(Data for review Opens)

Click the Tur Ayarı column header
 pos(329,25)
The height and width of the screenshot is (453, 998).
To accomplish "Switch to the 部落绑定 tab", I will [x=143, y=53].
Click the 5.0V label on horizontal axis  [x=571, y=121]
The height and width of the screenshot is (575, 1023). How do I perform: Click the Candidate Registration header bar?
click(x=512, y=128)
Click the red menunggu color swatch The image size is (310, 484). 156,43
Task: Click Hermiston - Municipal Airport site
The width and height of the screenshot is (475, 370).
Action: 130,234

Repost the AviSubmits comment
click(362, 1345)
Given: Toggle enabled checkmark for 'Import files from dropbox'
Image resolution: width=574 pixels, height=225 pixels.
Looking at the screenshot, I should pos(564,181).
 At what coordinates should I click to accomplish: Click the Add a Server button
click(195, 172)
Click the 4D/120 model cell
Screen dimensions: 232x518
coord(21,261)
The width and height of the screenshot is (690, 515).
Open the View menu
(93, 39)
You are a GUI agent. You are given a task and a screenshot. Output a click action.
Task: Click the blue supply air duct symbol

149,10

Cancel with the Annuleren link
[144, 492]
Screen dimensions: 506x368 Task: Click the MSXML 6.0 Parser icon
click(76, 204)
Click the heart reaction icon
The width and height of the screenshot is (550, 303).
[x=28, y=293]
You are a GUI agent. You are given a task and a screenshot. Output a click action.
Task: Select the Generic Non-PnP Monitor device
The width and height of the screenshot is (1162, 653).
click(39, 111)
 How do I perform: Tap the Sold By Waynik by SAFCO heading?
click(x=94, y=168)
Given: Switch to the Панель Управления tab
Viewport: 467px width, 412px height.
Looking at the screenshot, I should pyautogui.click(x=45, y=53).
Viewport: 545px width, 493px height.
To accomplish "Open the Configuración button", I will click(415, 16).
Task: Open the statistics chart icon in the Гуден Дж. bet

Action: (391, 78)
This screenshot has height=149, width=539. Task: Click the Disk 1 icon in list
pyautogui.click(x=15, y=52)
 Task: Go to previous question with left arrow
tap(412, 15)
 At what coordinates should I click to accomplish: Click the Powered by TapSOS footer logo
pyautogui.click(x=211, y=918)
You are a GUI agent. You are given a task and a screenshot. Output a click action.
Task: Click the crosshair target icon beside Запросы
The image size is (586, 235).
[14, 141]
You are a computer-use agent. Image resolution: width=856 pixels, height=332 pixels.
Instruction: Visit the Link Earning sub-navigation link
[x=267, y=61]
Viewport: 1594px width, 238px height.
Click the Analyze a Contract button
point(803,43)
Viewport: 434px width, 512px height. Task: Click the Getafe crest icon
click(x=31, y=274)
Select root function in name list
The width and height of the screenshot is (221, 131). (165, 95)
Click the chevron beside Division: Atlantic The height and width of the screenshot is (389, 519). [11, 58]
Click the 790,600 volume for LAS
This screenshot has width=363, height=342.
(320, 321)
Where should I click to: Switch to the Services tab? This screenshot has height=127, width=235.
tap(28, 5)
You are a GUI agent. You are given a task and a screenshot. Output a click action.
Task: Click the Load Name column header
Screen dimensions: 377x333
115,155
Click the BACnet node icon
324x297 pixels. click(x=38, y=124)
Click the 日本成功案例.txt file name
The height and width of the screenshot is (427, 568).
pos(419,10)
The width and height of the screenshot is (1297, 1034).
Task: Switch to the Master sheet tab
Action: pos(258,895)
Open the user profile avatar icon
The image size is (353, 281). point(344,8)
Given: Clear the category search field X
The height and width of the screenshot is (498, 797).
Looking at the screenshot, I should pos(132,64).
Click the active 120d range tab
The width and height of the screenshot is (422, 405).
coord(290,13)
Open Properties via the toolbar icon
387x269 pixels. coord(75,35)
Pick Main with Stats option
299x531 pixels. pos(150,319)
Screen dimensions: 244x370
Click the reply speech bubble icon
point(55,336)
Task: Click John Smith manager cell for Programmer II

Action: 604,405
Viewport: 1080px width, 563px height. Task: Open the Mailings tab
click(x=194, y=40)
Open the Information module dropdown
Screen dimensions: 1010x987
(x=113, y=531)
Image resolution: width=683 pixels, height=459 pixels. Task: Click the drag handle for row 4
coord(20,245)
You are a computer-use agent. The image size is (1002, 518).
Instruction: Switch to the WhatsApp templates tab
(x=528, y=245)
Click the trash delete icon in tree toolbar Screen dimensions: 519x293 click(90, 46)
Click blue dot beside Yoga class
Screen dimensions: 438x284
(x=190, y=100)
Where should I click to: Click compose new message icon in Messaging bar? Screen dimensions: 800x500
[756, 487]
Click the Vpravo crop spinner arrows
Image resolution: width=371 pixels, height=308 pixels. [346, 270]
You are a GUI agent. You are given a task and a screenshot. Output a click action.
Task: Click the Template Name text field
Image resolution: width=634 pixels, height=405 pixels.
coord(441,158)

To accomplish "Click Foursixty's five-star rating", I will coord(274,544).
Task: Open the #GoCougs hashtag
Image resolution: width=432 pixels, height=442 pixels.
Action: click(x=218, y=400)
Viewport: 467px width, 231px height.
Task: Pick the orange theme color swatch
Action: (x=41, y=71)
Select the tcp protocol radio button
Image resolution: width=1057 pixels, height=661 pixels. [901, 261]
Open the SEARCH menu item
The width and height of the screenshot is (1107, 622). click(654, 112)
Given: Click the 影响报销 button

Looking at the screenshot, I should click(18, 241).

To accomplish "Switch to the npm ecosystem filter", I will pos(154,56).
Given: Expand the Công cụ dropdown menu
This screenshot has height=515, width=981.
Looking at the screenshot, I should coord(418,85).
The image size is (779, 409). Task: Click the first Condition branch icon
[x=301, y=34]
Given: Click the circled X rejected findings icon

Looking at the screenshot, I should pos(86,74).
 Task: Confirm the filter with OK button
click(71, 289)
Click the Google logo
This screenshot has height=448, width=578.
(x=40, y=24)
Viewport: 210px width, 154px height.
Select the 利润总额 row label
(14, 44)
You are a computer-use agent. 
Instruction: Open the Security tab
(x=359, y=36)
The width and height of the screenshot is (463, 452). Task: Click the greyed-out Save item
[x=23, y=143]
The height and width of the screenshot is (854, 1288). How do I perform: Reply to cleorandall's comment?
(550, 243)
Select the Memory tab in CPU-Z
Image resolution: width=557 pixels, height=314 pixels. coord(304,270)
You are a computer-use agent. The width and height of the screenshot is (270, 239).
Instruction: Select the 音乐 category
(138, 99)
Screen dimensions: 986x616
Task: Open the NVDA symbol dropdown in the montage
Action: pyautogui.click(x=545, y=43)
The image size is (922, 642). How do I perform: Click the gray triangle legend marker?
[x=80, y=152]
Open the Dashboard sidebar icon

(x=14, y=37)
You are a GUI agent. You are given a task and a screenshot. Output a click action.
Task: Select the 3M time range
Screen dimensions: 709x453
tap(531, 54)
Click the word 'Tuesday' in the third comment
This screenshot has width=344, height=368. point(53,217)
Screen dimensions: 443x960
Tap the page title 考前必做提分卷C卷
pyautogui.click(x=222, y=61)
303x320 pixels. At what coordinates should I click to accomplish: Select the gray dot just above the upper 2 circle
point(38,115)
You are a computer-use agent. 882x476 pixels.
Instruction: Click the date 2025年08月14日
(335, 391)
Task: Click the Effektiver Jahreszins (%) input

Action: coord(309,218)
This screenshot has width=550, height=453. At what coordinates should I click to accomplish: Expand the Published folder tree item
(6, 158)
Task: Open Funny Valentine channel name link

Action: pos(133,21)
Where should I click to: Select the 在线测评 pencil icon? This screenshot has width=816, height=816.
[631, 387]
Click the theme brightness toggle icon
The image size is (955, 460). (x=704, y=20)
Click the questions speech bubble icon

(Data for review Closes)

** What you are asked to do **
A precise copy of the whole listing is the expected answer.

** Answer space **
Click the Tur Ayarı column header
 pos(329,25)
The height and width of the screenshot is (453, 998).
To accomplish "Switch to the 部落绑定 tab", I will [x=143, y=53].
Click the 5.0V label on horizontal axis  [x=571, y=121]
The height and width of the screenshot is (575, 1023). How do I perform: Click the Candidate Registration header bar?
click(x=512, y=128)
Click the red menunggu color swatch The image size is (310, 484). 156,43
Task: Click Hermiston - Municipal Airport site
The width and height of the screenshot is (475, 370).
Action: 130,234

Repost the AviSubmits comment
click(362, 1345)
Given: Toggle enabled checkmark for 'Import files from dropbox'
Image resolution: width=574 pixels, height=225 pixels.
Looking at the screenshot, I should pos(564,181).
 At what coordinates should I click to accomplish: Click the Add a Server button
click(195, 172)
Click the 4D/120 model cell
Screen dimensions: 232x518
coord(21,261)
The width and height of the screenshot is (690, 515).
Open the View menu
(93, 39)
You are a GUI agent. You are given a task and a screenshot. Output a click action.
Task: Click the blue supply air duct symbol

149,10

Cancel with the Annuleren link
[144, 492]
Screen dimensions: 506x368 Task: Click the MSXML 6.0 Parser icon
click(76, 204)
Click the heart reaction icon
The width and height of the screenshot is (550, 303).
[x=28, y=293]
You are a GUI agent. You are given a task and a screenshot. Output a click action.
Task: Select the Generic Non-PnP Monitor device
The width and height of the screenshot is (1162, 653).
click(39, 111)
 How do I perform: Tap the Sold By Waynik by SAFCO heading?
click(x=94, y=168)
Given: Switch to the Панель Управления tab
Viewport: 467px width, 412px height.
Looking at the screenshot, I should pyautogui.click(x=45, y=53).
Viewport: 545px width, 493px height.
To accomplish "Open the Configuración button", I will click(415, 16).
Task: Open the statistics chart icon in the Гуден Дж. bet

Action: (391, 78)
This screenshot has height=149, width=539. Task: Click the Disk 1 icon in list
pyautogui.click(x=15, y=52)
 Task: Go to previous question with left arrow
tap(412, 15)
 At what coordinates should I click to accomplish: Click the Powered by TapSOS footer logo
pyautogui.click(x=211, y=918)
You are a GUI agent. You are given a task and a screenshot. Output a click action.
Task: Click the crosshair target icon beside Запросы
The image size is (586, 235).
[14, 141]
You are a computer-use agent. Image resolution: width=856 pixels, height=332 pixels.
Instruction: Visit the Link Earning sub-navigation link
[x=267, y=61]
Viewport: 1594px width, 238px height.
Click the Analyze a Contract button
point(803,43)
Viewport: 434px width, 512px height. Task: Click the Getafe crest icon
click(x=31, y=274)
Select root function in name list
The width and height of the screenshot is (221, 131). (165, 95)
Click the chevron beside Division: Atlantic The height and width of the screenshot is (389, 519). [11, 58]
Click the 790,600 volume for LAS
This screenshot has width=363, height=342.
(320, 321)
Where should I click to: Switch to the Services tab? This screenshot has height=127, width=235.
tap(28, 5)
You are a GUI agent. You are given a task and a screenshot. Output a click action.
Task: Click the Load Name column header
Screen dimensions: 377x333
115,155
Click the BACnet node icon
324x297 pixels. click(x=38, y=124)
Click the 日本成功案例.txt file name
The height and width of the screenshot is (427, 568).
pos(419,10)
The width and height of the screenshot is (1297, 1034).
Task: Switch to the Master sheet tab
Action: pos(258,895)
Open the user profile avatar icon
The image size is (353, 281). point(344,8)
Given: Clear the category search field X
The height and width of the screenshot is (498, 797).
Looking at the screenshot, I should pos(132,64).
Click the active 120d range tab
The width and height of the screenshot is (422, 405).
coord(290,13)
Open Properties via the toolbar icon
387x269 pixels. coord(75,35)
Pick Main with Stats option
299x531 pixels. pos(150,319)
Screen dimensions: 244x370
Click the reply speech bubble icon
point(55,336)
Task: Click John Smith manager cell for Programmer II

Action: 604,405
Viewport: 1080px width, 563px height. Task: Open the Mailings tab
click(x=194, y=40)
Open the Information module dropdown
Screen dimensions: 1010x987
(x=113, y=531)
Image resolution: width=683 pixels, height=459 pixels. Task: Click the drag handle for row 4
coord(20,245)
You are a computer-use agent. The image size is (1002, 518).
Instruction: Switch to the WhatsApp templates tab
(x=528, y=245)
Click the trash delete icon in tree toolbar Screen dimensions: 519x293 click(90, 46)
Click blue dot beside Yoga class
Screen dimensions: 438x284
(x=190, y=100)
Where should I click to: Click compose new message icon in Messaging bar? Screen dimensions: 800x500
[756, 487]
Click the Vpravo crop spinner arrows
Image resolution: width=371 pixels, height=308 pixels. [346, 270]
You are a GUI agent. You are given a task and a screenshot. Output a click action.
Task: Click the Template Name text field
Image resolution: width=634 pixels, height=405 pixels.
coord(441,158)

To accomplish "Click Foursixty's five-star rating", I will coord(274,544).
Task: Open the #GoCougs hashtag
Image resolution: width=432 pixels, height=442 pixels.
Action: click(x=218, y=400)
Viewport: 467px width, 231px height.
Task: Pick the orange theme color swatch
Action: (x=41, y=71)
Select the tcp protocol radio button
Image resolution: width=1057 pixels, height=661 pixels. [901, 261]
Open the SEARCH menu item
The width and height of the screenshot is (1107, 622). click(654, 112)
Given: Click the 影响报销 button

Looking at the screenshot, I should click(18, 241).

To accomplish "Switch to the npm ecosystem filter", I will pos(154,56).
Given: Expand the Công cụ dropdown menu
This screenshot has height=515, width=981.
Looking at the screenshot, I should coord(418,85).
The image size is (779, 409). Task: Click the first Condition branch icon
[x=301, y=34]
Given: Click the circled X rejected findings icon

Looking at the screenshot, I should pos(86,74).
 Task: Confirm the filter with OK button
click(71, 289)
Click the Google logo
This screenshot has height=448, width=578.
(x=40, y=24)
Viewport: 210px width, 154px height.
Select the 利润总额 row label
(14, 44)
You are a computer-use agent. 
Instruction: Open the Security tab
(x=359, y=36)
The width and height of the screenshot is (463, 452). Task: Click the greyed-out Save item
[x=23, y=143]
The height and width of the screenshot is (854, 1288). How do I perform: Reply to cleorandall's comment?
(550, 243)
Select the Memory tab in CPU-Z
Image resolution: width=557 pixels, height=314 pixels. coord(304,270)
You are a computer-use agent. The width and height of the screenshot is (270, 239).
Instruction: Select the 音乐 category
(138, 99)
Screen dimensions: 986x616
Task: Open the NVDA symbol dropdown in the montage
Action: pyautogui.click(x=545, y=43)
The image size is (922, 642). How do I perform: Click the gray triangle legend marker?
[x=80, y=152]
Open the Dashboard sidebar icon

(x=14, y=37)
You are a GUI agent. You are given a task and a screenshot. Output a click action.
Task: Select the 3M time range
Screen dimensions: 709x453
tap(531, 54)
Click the word 'Tuesday' in the third comment
This screenshot has width=344, height=368. point(53,217)
Screen dimensions: 443x960
Tap the page title 考前必做提分卷C卷
pyautogui.click(x=222, y=61)
303x320 pixels. At what coordinates should I click to accomplish: Select the gray dot just above the upper 2 circle
point(38,115)
You are a computer-use agent. 882x476 pixels.
Instruction: Click the date 2025年08月14日
(335, 391)
Task: Click the Effektiver Jahreszins (%) input

Action: coord(309,218)
This screenshot has width=550, height=453. At what coordinates should I click to accomplish: Expand the Published folder tree item
(6, 158)
Task: Open Funny Valentine channel name link

Action: pos(133,21)
Where should I click to: Select the 在线测评 pencil icon? This screenshot has width=816, height=816.
[631, 387]
Click the theme brightness toggle icon
The image size is (955, 460). (x=704, y=20)
Click the questions speech bubble icon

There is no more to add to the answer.